• _Problem_: All records below are to be duplicated exactly, with every picture excluded.

Records excerpted from a collection:
========================================

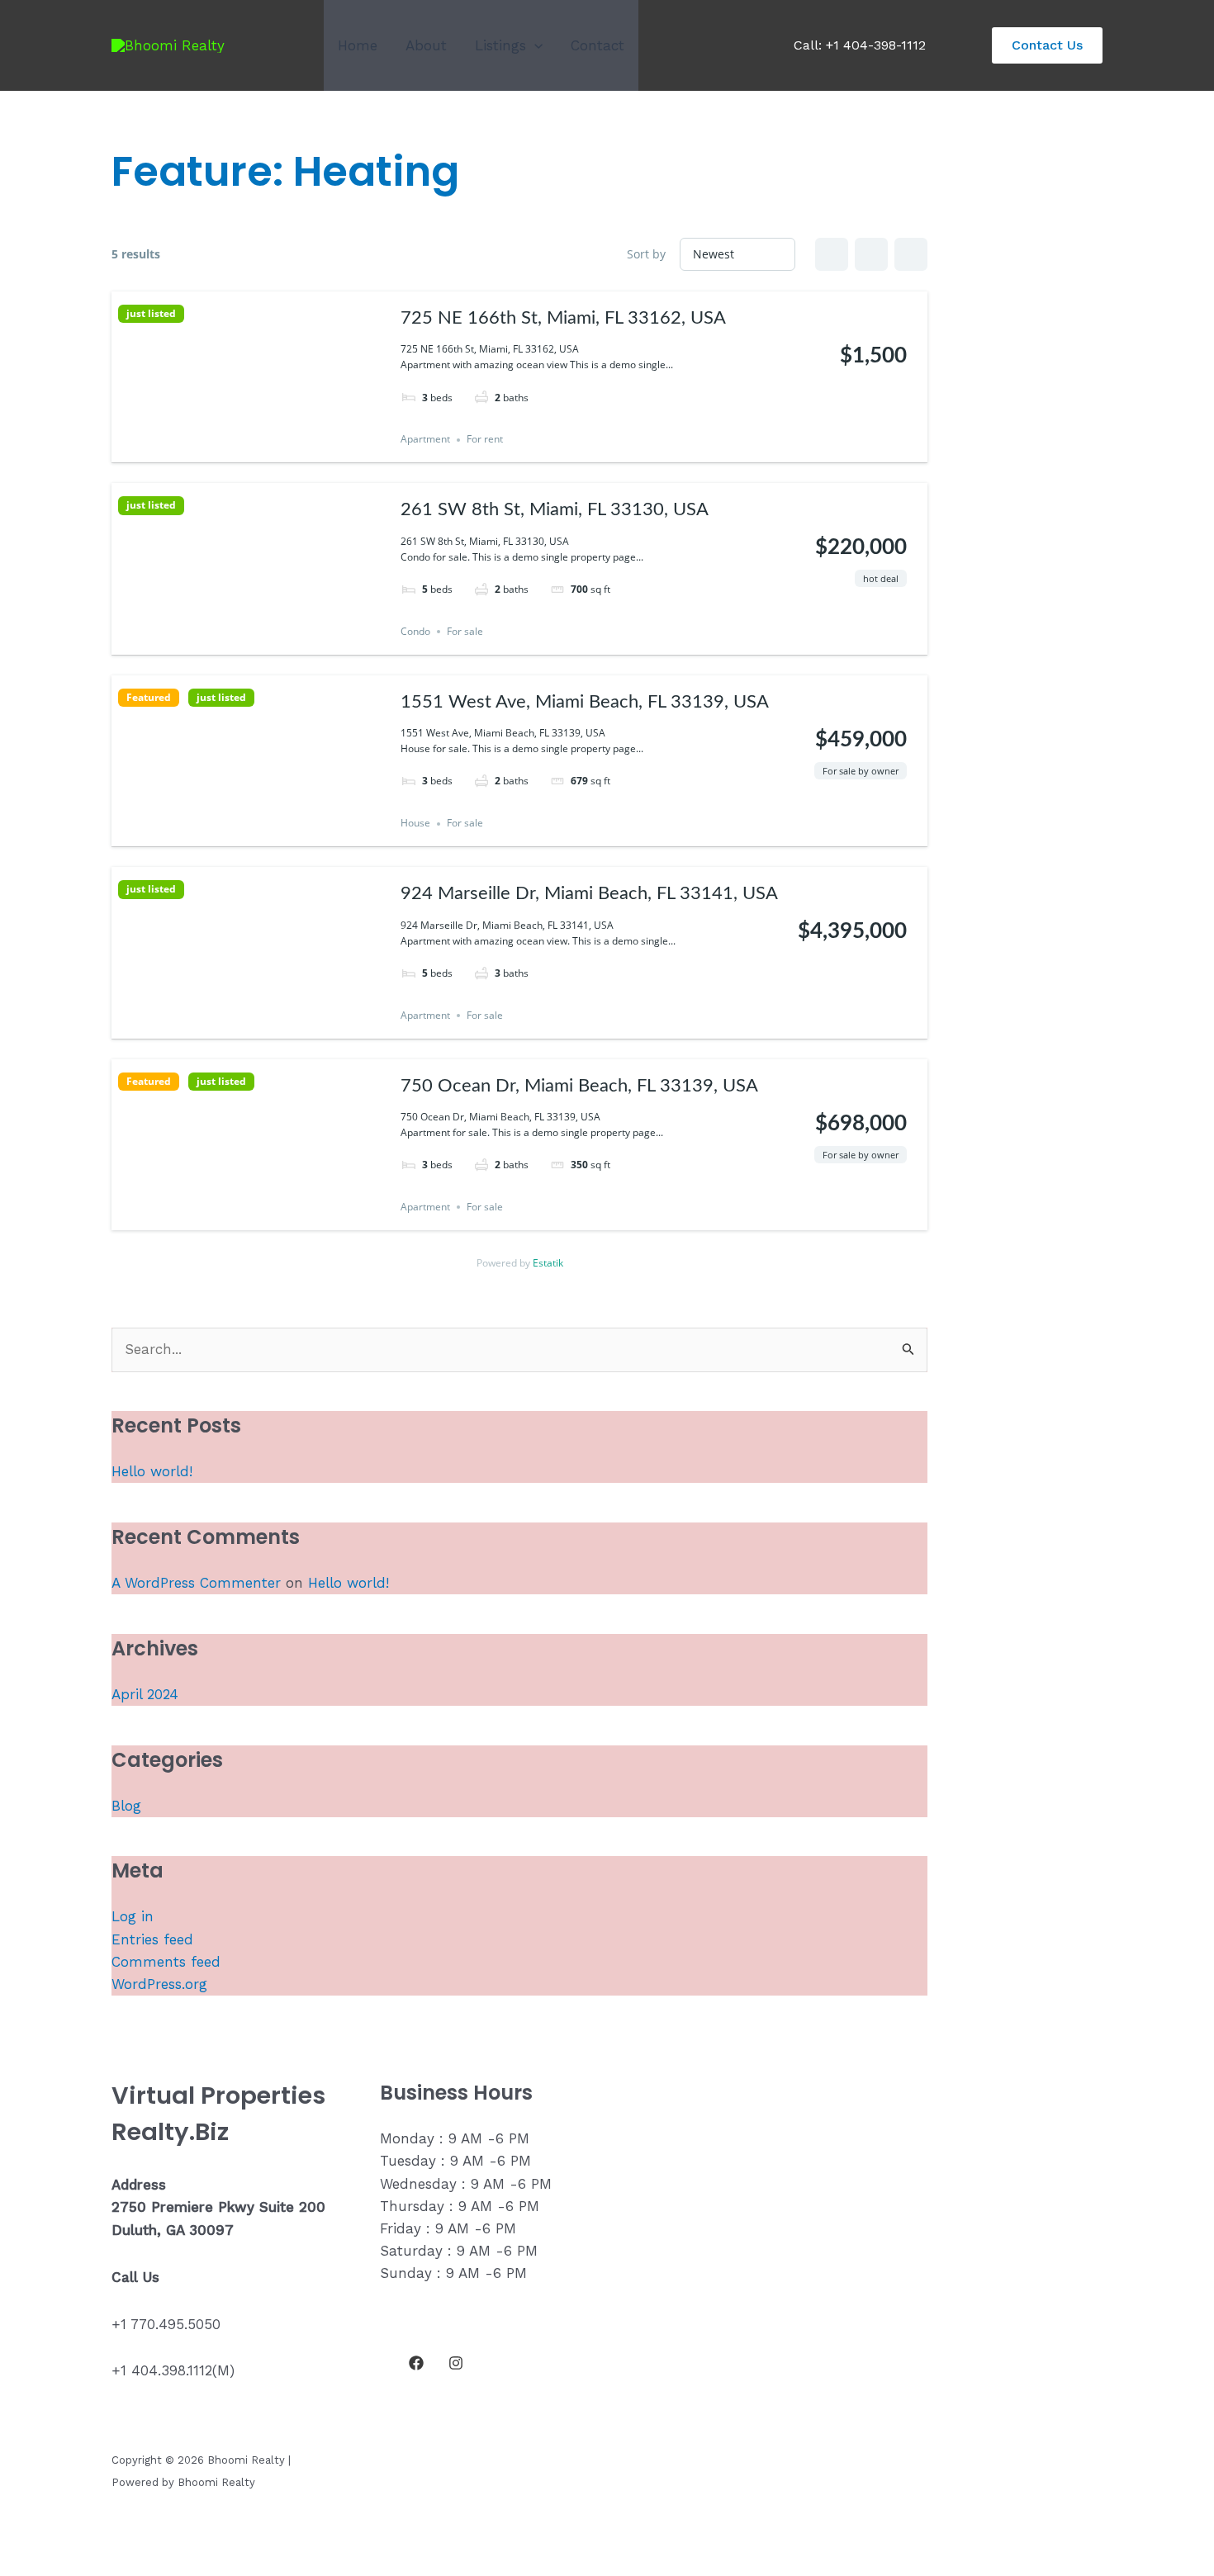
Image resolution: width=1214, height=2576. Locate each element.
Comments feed (166, 1961)
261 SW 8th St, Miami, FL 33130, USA (555, 509)
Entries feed (152, 1939)
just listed (151, 314)
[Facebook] (416, 2363)
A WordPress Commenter (196, 1582)
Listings (500, 45)
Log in (132, 1916)
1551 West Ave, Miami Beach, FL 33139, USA (585, 702)
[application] (534, 45)
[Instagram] (455, 2363)
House (415, 824)
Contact (597, 45)
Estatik (548, 1263)
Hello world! (151, 1471)
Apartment (425, 440)
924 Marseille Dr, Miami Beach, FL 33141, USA (589, 893)
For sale (465, 631)
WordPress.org (159, 1984)
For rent (485, 440)
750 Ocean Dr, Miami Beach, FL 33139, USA (579, 1086)
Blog (126, 1805)
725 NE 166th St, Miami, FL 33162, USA (563, 318)
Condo (415, 631)
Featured (148, 698)
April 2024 (144, 1694)
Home (357, 45)
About (426, 45)
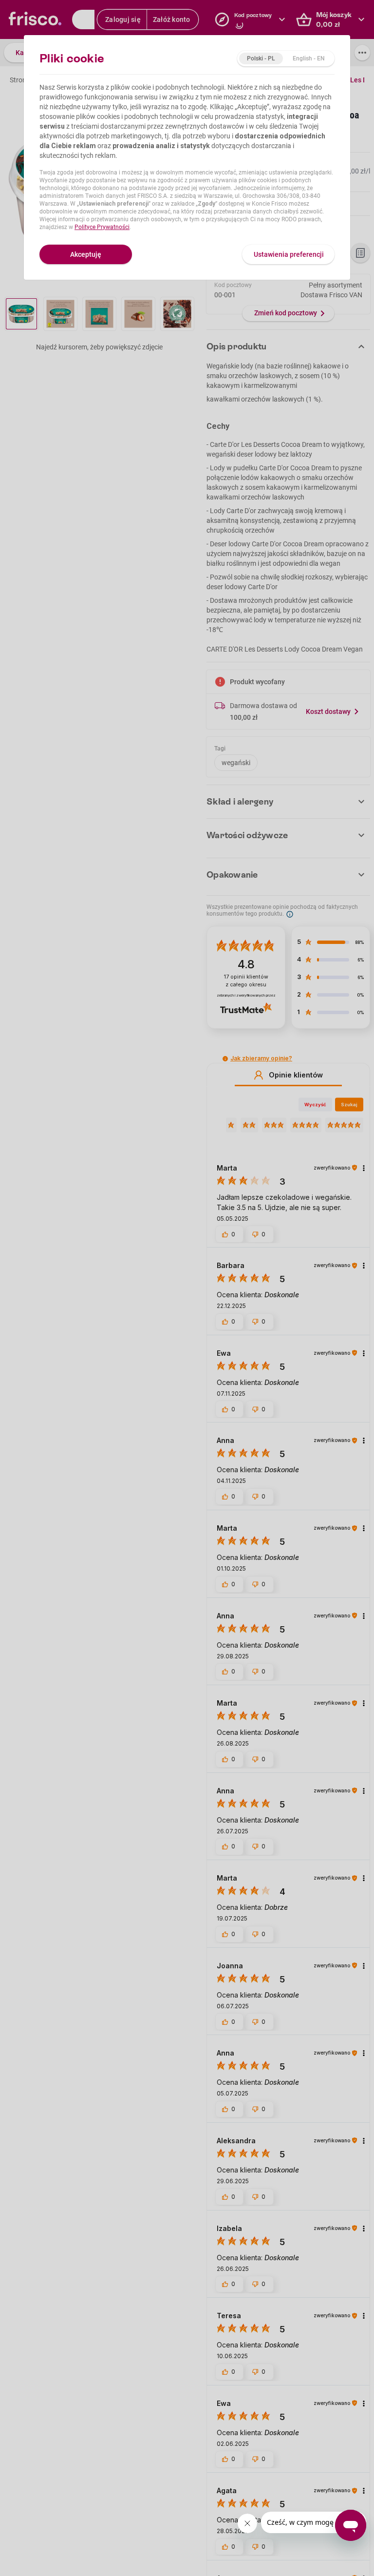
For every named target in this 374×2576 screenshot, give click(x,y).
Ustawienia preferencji (289, 254)
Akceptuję (85, 254)
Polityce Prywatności (102, 227)
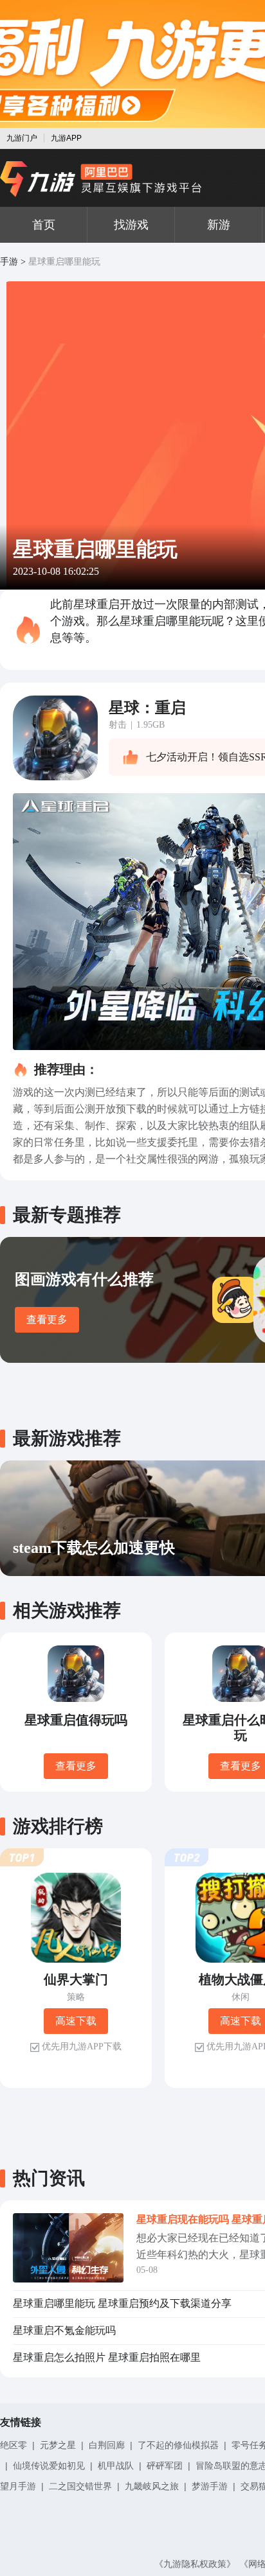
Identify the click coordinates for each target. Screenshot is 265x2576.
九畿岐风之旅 (152, 2486)
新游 (218, 224)
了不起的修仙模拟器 (178, 2445)
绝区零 (13, 2445)
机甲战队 (116, 2465)
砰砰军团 (165, 2465)
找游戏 (131, 224)
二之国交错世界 (80, 2486)
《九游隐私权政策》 (194, 2564)
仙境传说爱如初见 (49, 2465)
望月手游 (18, 2486)
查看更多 (47, 1319)
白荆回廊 (107, 2445)
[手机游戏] (101, 179)
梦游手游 (210, 2486)
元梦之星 (58, 2445)
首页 (43, 224)
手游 (9, 262)
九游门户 (21, 138)
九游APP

========================================

• _Task answer_:
Image resolution: width=1214, height=2576. Locate each element.
Comments feed (166, 1961)
261 SW 8th St, Miami, FL 33130, USA (555, 509)
Entries feed (152, 1939)
just listed (151, 314)
[Facebook] (416, 2363)
A WordPress Commenter (196, 1582)
Listings (500, 45)
Log in (132, 1916)
1551 West Ave, Miami Beach, FL 33139, USA (585, 702)
[application] (534, 45)
[Instagram] (455, 2363)
House (415, 824)
Contact (597, 45)
Estatik (548, 1263)
Hello world! (151, 1471)
Apartment (425, 440)
924 Marseille Dr, Miami Beach, FL 33141, USA (589, 893)
For sale (465, 631)
WordPress.org (159, 1984)
For rent (485, 440)
750 Ocean Dr, Miami Beach, FL 33139, USA (579, 1086)
Blog (126, 1805)
725 NE 166th St, Miami, FL 33162, USA (563, 318)
Condo (415, 631)
Featured (148, 698)
April 2024 (144, 1694)
Home (357, 45)
About (426, 45)
For every named target in this 374×2576 screenshot, give click(x,y).
Ustawienia preferencji (289, 254)
Akceptuję (85, 254)
Polityce Prywatności (102, 227)
Identify the click coordinates for each target. Screenshot is 265x2576.
九畿岐风之旅 (152, 2486)
新游 (218, 224)
了不起的修仙模拟器 (178, 2445)
绝区零 (13, 2445)
机甲战队 (116, 2465)
砰砰军团 (165, 2465)
找游戏 (131, 224)
二之国交错世界 (80, 2486)
《九游隐私权政策》 (194, 2564)
仙境传说爱如初见 (49, 2465)
望月手游 (18, 2486)
查看更多 (47, 1319)
白荆回廊 (107, 2445)
[手机游戏] (101, 179)
梦游手游 (210, 2486)
元梦之星 (58, 2445)
首页 (43, 224)
手游 (9, 262)
九游门户 (21, 138)
九游APP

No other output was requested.